The analysis highlights the importance of selecting a battery based on actual usage requirements rather than theoretical capacity alone. Factors like duty cycle, voltage regulation losses, and environmental conditions can significantly impact battery life. If a longer operational period is required, alternative power solutions such as higher-capacity Li-ion or Li-Po batteries, energy harvesting modules, or solar-powered setups could be considered.

The battery depletion curve for the ESP32 shown in Fig. 22 is not linear due to several factors, including internal resistance, chemical reaction kinetics, and discharge rate effects. As seen in the graph, the depletion follows an exponential decay trend rather than a straight-line decline. Initially, energy drains more rapidly due to higher available charge, but as the battery nears depletion, the rate of voltage drop slows down.

Fig. 22
figure 22

Esp32 battery depletion over time.

The ESP32’s energy consumption varies depending on its operating mode. In active transmission states (Wi-Fi/Bluetooth operations), power draw is significantly higher, whereas in deep sleep modes, the current consumption is minimal. The graph reflects an estimated depletion time of around 17–18 h, assuming a mixed operation profile. Once the battery level reaches the low battery threshold (20%), the system may enter power-saving modes or shut down due to insufficient voltage supply.

Understanding throughput vs. delay

Throughput refers to the rate at which data is successfully transmitted and received over the network, typically measured in kilobits per second (Kbps) or megabits per second (Mbps). Delay, on the other hand, represents the latency or time taken for data to reach the destination, which includes processing, queuing, and transmission delays.

In an ideal scenario, high throughput and low delay are desirable for efficient data transmission. However, real-world environments introduce factors such as:

  • Network Congestion: High data traffic may lead to increased queuing delays.

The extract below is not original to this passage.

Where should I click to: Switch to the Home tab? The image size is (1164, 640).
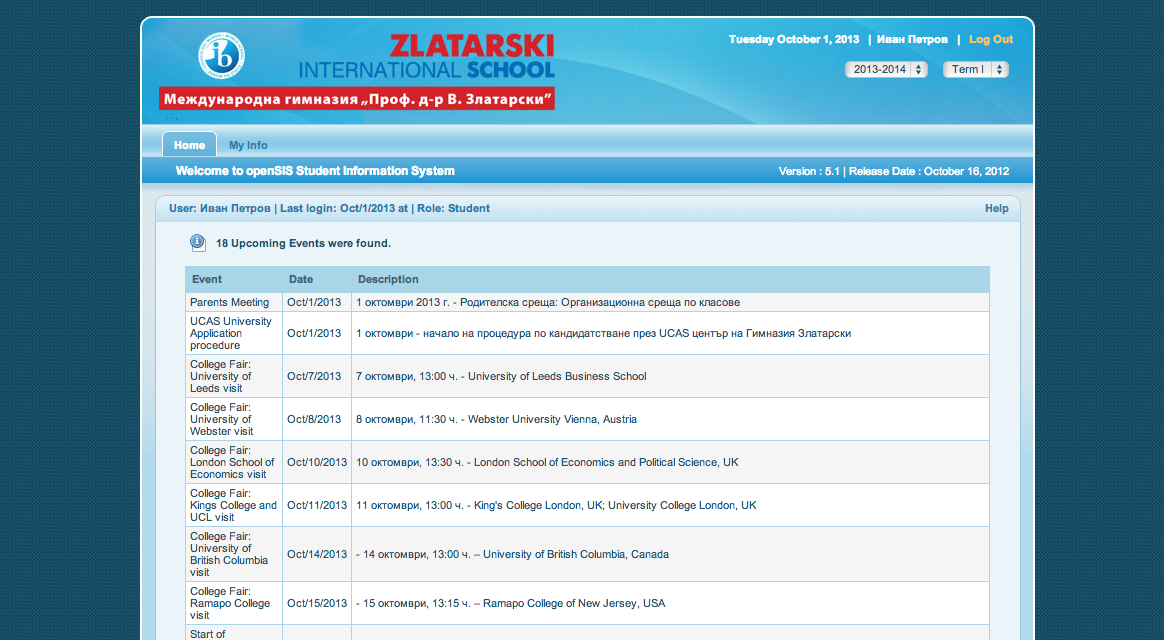tap(189, 145)
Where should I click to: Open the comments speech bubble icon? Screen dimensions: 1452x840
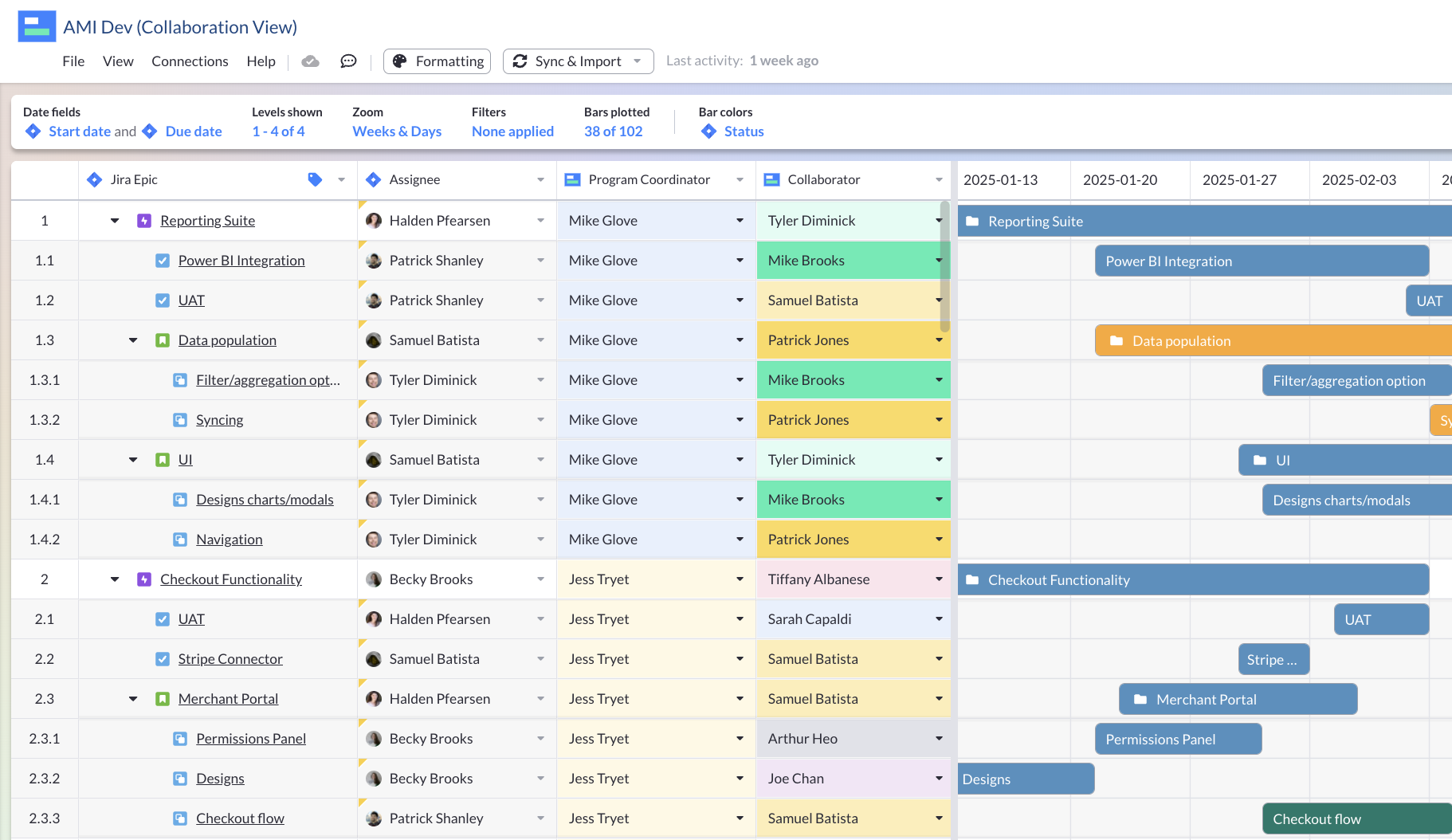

  • Wi-Fi Signal Strength: Weak signal strength can reduce data rates and increase retransmissions.

  • Cloud Processing Time: The ThingsBoard platform introduces an additional delay due to server-side data processing and dashboard updates.

From the Throughput vs. Delay graph shown in Fig. 23, it is evident that as throughput increases, delays tend to rise beyond a certain threshold. This can be attributed to limited bandwidth and network contention, where a higher data rate results in increased packet queuing and retransmissions. The ESP32, operating on a typical 2.4 GHz Wi-Fi connection, experiences latencies ranging from a few milliseconds to several hundred milliseconds, depending on environmental interference and cloud response times.

Fig. 23
figure 23

Analysing the throughput vs. delay ESP32 over 2.4 GHz.